Essay 2: What do you want to do—REALLY—and why Stanford?

At the beginning of his post about Stanford’s essay questions, Assistant Dean for MBA Admissions Derrick Bolton advises applicants, “Because we want to discover who you are, resist the urge to ‘package’ yourself in order to come across in a way you think Stanford wants.” We believe this statement and the emphasis on the word “REALLY” in this essay question are particularly important. Stanford is not looking for a certain type of applicant—it is seeking people with interesting goals and backgrounds. If you try to present yourself as someone or something you are not because you believe the school is only looking for candidates with particular characteristics, you will ultimately undermine your candidacy. Trust the admissions committee on this one!

Because Personal Statements are similar from one application to the next, we have produced the mbaMission Personal Statement Guide, which helps applicants write this style of essay for any school. We offer this guide to candidates free of charge, via our online store. Please feel free to download your copy today.

And for a thorough exploration of the Stanford GSB’s academic program/merits, defining characteristics, crucial statistics, social life, academic environment and more, please check out the mbaMission Insider’s Guide to the Stanford Graduate School of Business.

Essay 3: Answer one of the three questions below. Tell us not only what you did but also how you did it. What was the outcome? How did people respond? Only describe experiences that have occurred during the last three years.

Option A: Tell us about a time in the last three years when you built or developed a team whose performance exceeded expectations.

Although this question is somewhat straightforward, the difference between a strong and a weak essay will depend on your ability to clearly and thoroughly explain the cause-and-effect relationship between the actions you took to create/develop the team and the team’s subsequent effectiveness. For this essay, the team’s specific accomplishment is less important than your role in the group’s success. You must be sure that your essay reveals that you played a direct and integral part in the makeup, character and performance of your team and that your intent and actions had the desired effect.

Option B: Tell us about a time in the last three years when you identified and pursued an opportunity to improve an organization.

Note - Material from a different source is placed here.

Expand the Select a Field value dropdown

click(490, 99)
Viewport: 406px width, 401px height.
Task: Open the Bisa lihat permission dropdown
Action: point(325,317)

Initiators take note! This essay provides an opportunity for you to reveal that you are not merely making the most of the opportunities before you, but that you are proactively identifying and defining those opportunities and then going for them. You will notice that the admissions committee does not even ask you to focus on a successful instance—they want to know more about the ambition and the pursuit, and the motives behind them, than about the ultimate outcome of the opportunity. If you were successful, this success can of course be revealed and may be important to your story, but you can also consider discussing an ambitious failure and expounding on what you learned from that experience. The key here is that you demonstrate to the admissions committee that you see possibilities and do not sit back and wait for them to come to you.

Option C: Tell us about a time in the last three years when you went beyond what was defined or established.

For this essay option, you could reveal yourself to be an independent thinker, capable of finding your own “true” path and/or adhering to morals and principles that you hold dear, particularly when those with influence are advising you otherwise. Or, you might describe a situation in which you had a bold vision and achieved your ambitious goals independently, rather than as part of a team. In either case, by creating a clear picture of what was expected of you and then contrasting your choice—by describing your actions and outlining your reasoning and thoughts—you can present a compelling picture of yourself as a strong-minded and adventurous “hero.”